Here is the great battlefield on which so many surrender before the evil influences, the forces of the world, the flesh and the devil—the place where so many fail to come off conquerors, victors, through obedience to the Word of the Lord and the spirit of their consecration to follow in his footsteps.

A few, but not very many, may need caution lest they should carry the matter of consecration to an extreme. An occasional one out of a thousand might perhaps act too literally upon the instruction that whosoever would be the Lord’s disciple must forsake all to follow him,—might understand this too literally to mean an abandonment of houses, lands, families, etc. There can be no doubt, however, respecting the real import of the Scripture teachings along these lines: the Lord’s followers are to forsake houses, lands, parents, children, etc., in the sense of not permitting any of these things to henceforth take his chief affection or to absorb his interest, his love, his devotion in the supreme sense. This supreme devotion by right and by covenant belongs to the Lord, and must be preserved inviolate. Family, home, the beauties of nature, should all be appreciated, but in a secondary sense as compared to the Lord. What would please the Lord must be supreme.

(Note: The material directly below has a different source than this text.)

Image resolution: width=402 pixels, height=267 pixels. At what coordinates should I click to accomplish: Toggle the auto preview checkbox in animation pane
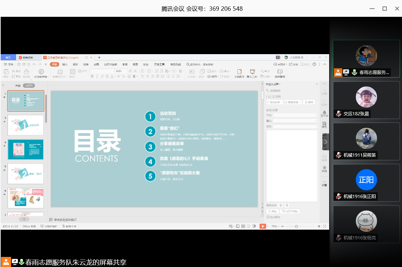[x=268, y=217]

If we were dealing with an unreasonable and irascible Master, such a covenant and such an obligation might mean unreasonable requirements of us, and might inflict injustice upon others; but we are dealing with one whose requirement is a “reasonable service.” Altho we have covenanted our all to him—time, money, influence, name, earthly hopes and pleasures, family and friends, “even unto death,” we find that the Lord, after accepting our full consecration, makes us personally “stewards” of these things which we sacrifice to him and his cause. And as his stewards he permits and commissions us to use our consecrated all reasonably and moderately and according to our best judgment of what would honor his name and forward his cause. He permits us to use some of our consecrated means for our own sustenance and the sustenance and care of our families, merely enjoining moderation in all things. He permits us to use, therefore, a portion of our time, energy and talent in providing for these necessities and, if properly and reasonably used, he does not reckon this a selfish use, but merely a necessary expenditure.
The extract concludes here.